• _Material provided_:
________________________________________

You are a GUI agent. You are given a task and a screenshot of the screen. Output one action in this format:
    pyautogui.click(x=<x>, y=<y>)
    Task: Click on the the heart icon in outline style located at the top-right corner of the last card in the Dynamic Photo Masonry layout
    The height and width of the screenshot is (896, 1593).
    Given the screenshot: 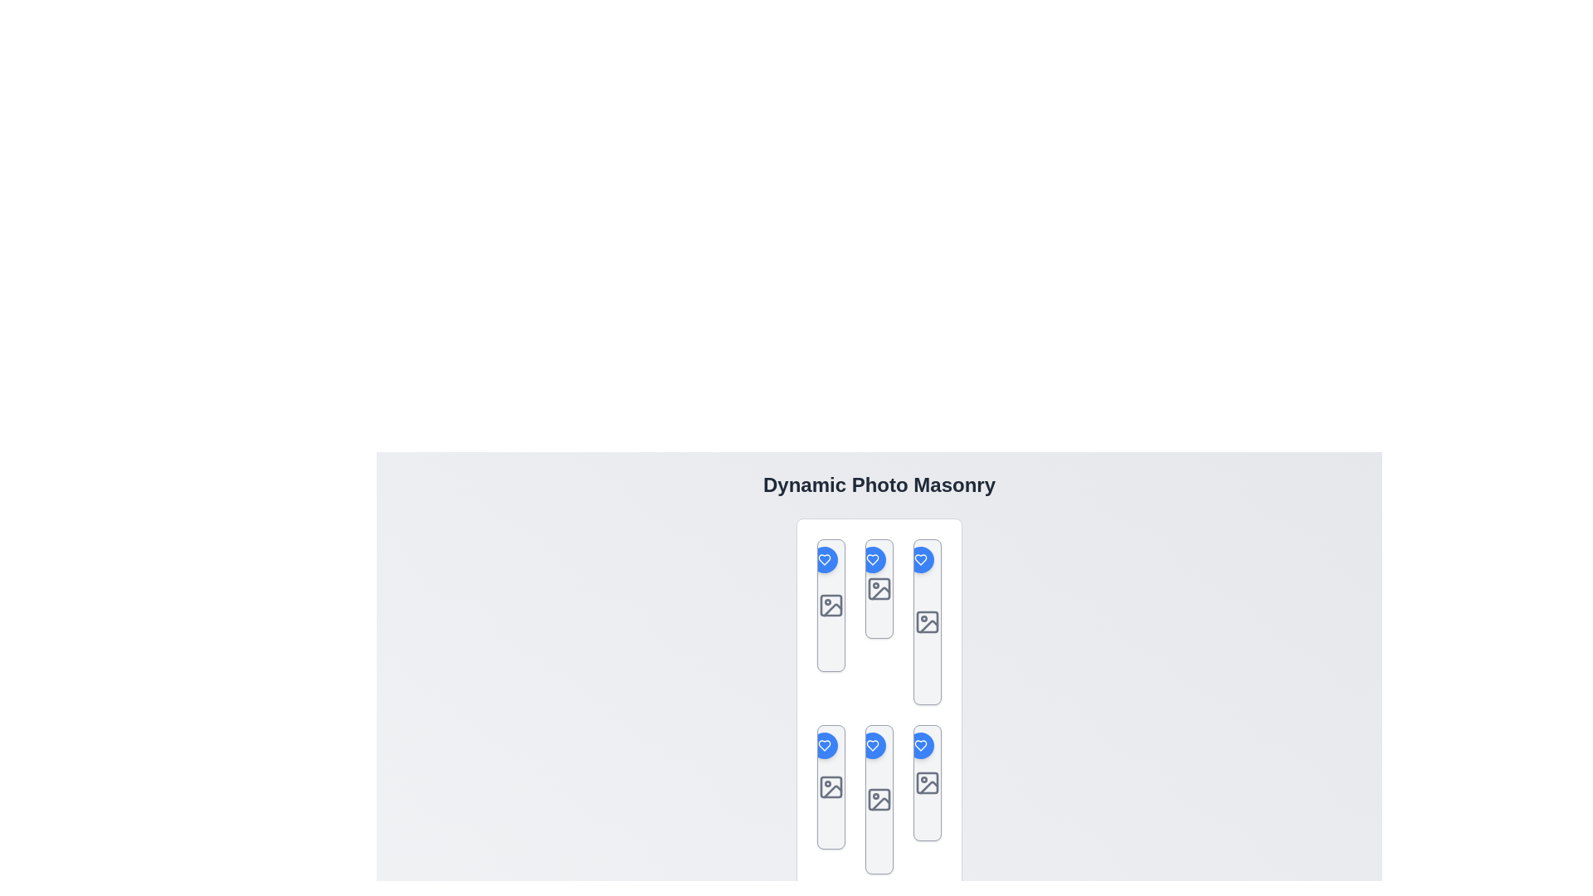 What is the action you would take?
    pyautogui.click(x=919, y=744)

________________________________________

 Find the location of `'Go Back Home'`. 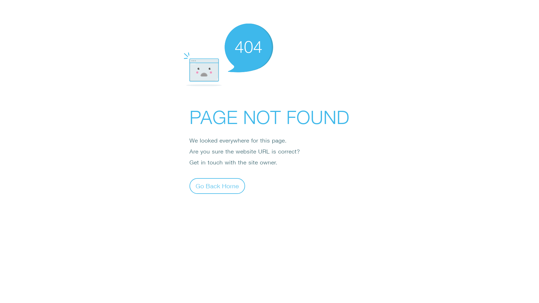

________________________________________

• _Written request_:
Change "one action" to "a single action" in the lines from the one with "You are a GUI" to the one with "pyautogui.click(x=<x>, y=<y>)", and give back only those lines with nothing else altered.

• _Exercise result_:
You are a GUI agent. You are given a task and a screenshot of the screen. Output a single action in this format:
    pyautogui.click(x=<x>, y=<y>)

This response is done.